Exercise: Where the listing below reaches the line containing "The width and height of the screenshot is (1105, 815).", start writing out lines exactly, and stop once the line containing "Enable Web Assistant" has been written.

Data section Block Start

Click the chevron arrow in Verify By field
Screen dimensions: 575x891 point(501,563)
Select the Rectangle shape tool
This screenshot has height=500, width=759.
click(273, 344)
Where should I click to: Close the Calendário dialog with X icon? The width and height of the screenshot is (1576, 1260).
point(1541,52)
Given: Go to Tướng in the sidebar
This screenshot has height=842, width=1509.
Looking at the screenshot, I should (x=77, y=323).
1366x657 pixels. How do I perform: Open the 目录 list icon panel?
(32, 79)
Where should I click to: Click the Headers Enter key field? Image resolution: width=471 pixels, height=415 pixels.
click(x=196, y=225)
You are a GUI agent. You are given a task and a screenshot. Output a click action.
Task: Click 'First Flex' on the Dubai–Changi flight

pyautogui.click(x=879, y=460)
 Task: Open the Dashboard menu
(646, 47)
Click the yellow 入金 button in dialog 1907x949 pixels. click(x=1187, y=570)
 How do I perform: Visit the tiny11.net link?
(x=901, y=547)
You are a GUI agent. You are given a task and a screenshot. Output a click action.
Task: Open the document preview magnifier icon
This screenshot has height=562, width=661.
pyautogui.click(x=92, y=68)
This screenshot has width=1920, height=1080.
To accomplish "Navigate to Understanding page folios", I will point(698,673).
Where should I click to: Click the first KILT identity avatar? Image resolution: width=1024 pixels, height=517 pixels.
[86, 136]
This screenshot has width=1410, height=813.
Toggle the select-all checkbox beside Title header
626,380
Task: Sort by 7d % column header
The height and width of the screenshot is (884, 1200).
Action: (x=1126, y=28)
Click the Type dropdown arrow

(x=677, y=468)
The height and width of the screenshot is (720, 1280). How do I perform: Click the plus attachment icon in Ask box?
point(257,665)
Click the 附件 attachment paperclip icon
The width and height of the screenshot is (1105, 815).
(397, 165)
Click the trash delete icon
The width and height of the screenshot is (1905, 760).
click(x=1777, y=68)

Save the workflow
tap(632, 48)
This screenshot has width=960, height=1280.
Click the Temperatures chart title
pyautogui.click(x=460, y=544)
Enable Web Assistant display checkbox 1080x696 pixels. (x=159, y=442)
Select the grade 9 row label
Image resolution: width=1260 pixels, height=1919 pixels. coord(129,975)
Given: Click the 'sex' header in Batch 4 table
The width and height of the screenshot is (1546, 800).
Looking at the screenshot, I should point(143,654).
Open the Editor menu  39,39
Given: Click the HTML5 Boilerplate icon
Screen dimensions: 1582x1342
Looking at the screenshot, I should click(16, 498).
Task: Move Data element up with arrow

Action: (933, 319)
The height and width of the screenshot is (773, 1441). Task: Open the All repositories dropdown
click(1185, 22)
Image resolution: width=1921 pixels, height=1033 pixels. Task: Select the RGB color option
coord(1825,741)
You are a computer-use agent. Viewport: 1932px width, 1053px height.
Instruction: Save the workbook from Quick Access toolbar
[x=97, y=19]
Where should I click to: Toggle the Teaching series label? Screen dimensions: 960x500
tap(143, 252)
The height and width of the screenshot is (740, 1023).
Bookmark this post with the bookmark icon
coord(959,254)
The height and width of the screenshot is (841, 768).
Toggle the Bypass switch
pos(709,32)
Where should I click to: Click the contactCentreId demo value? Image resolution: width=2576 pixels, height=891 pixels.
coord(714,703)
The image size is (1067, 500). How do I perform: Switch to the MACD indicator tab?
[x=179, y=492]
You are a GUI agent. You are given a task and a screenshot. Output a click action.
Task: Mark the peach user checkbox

Data section Block End

Task output:
The width and height of the screenshot is (1105, 815).
(397, 165)
Click the trash delete icon
The width and height of the screenshot is (1905, 760).
click(x=1777, y=68)

Save the workflow
tap(632, 48)
This screenshot has width=960, height=1280.
Click the Temperatures chart title
pyautogui.click(x=460, y=544)
Enable Web Assistant display checkbox 1080x696 pixels. (x=159, y=442)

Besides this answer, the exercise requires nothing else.